Cancer cells have been found to obtain chemoprotection from certain integrin-ECM interactions. A platform designed to identify and perturb protective matrix properties in a high-throughput manner was built, allowing for the conversion of chemoresistant cells into chemosensitive ones. Block copolymer micelle nanolithography (BCML) was utilized to create scalable arrays of gold nanoparticles to understand the influence of mechanical matrix properties in parallel with ligand presentation on 2D substrates and inside 3D microchannels.

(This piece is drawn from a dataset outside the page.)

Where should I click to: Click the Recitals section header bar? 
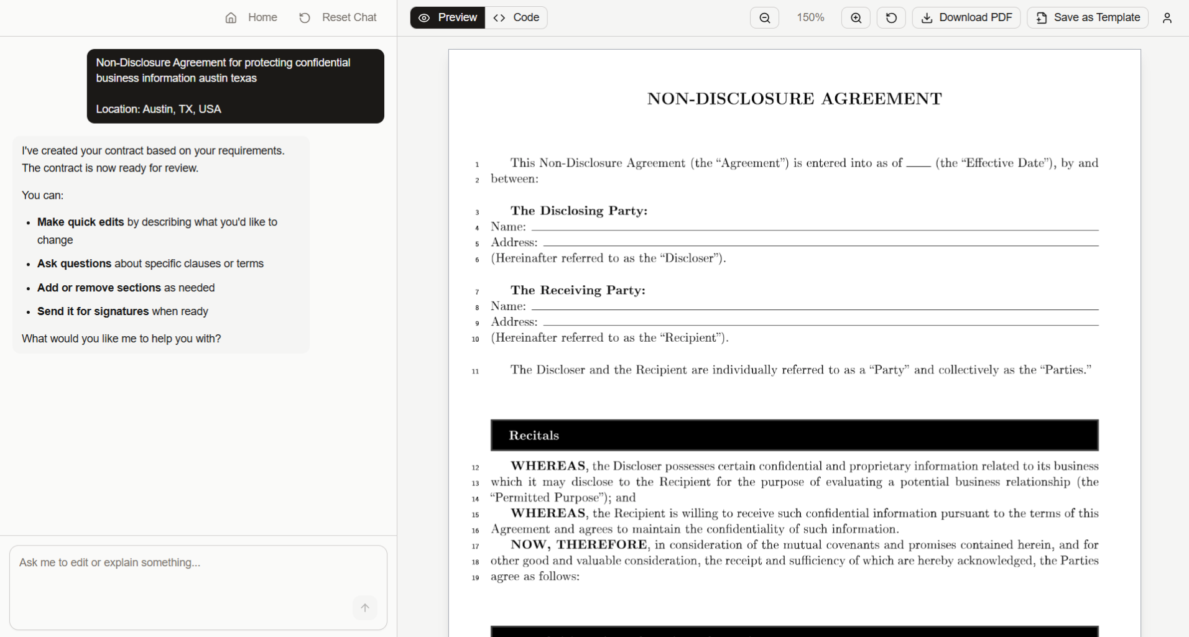[794, 435]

Metastasizing cancer cells must escape their tumor environment and invade surrounding stromal tissue, combining ECM degradation with physical force generation and cytoskeletal rearrangement. PDMS microchannels fabricated with photolithography and replica molding were used to examine the interaction of cancer cells with confined three dimensional environments. A focus was placed on understanding the variations in invasion behavior between cancer cell lines of different tissue origin, then attempting to explain these differences by cell mechanical properties and gene expression. Distinct differences in invasion characteristics were observed between wide 10 μm channels and narrow 3 μm channels, with the latter exhibiting smooth velocity profiles and increased channel permeation. Live cell actin staining, ECM protein alteration, and chemical inhibition of both Rac1 and RhoA mechanical pathways were all used to better understand these differences.
Bio
Andrew W. Holle is a Max Planck Society Postdoctoral Fellow (2014) at the Max Planck Institute for Intelligent Systems in Stuttgart, Germany, training under Prof. Dr. Joachim Spatz of the New Materials and Biosystems department of the MPI and the Biophysical Chemistry department at Heidelberg University and Prof. Dr. Ralf Kemkemer of the Applied Chemistry department at Reutlingen University. After receiving his B.S.E. in Bioengineering at Arizona State University (2008), Dr. Holle received his Ph.D. in Bioengineering (2013) under the training of Dr. Adam Engler at the University of California, San Diego, where he studied the role of focal adhesion proteins in mechanosensitive stem cell differentiation. His current research focuses on the use of synthetic microchannels to determine the role of the cytoskeleton in ECM-dependent cancer cell migration and invasion.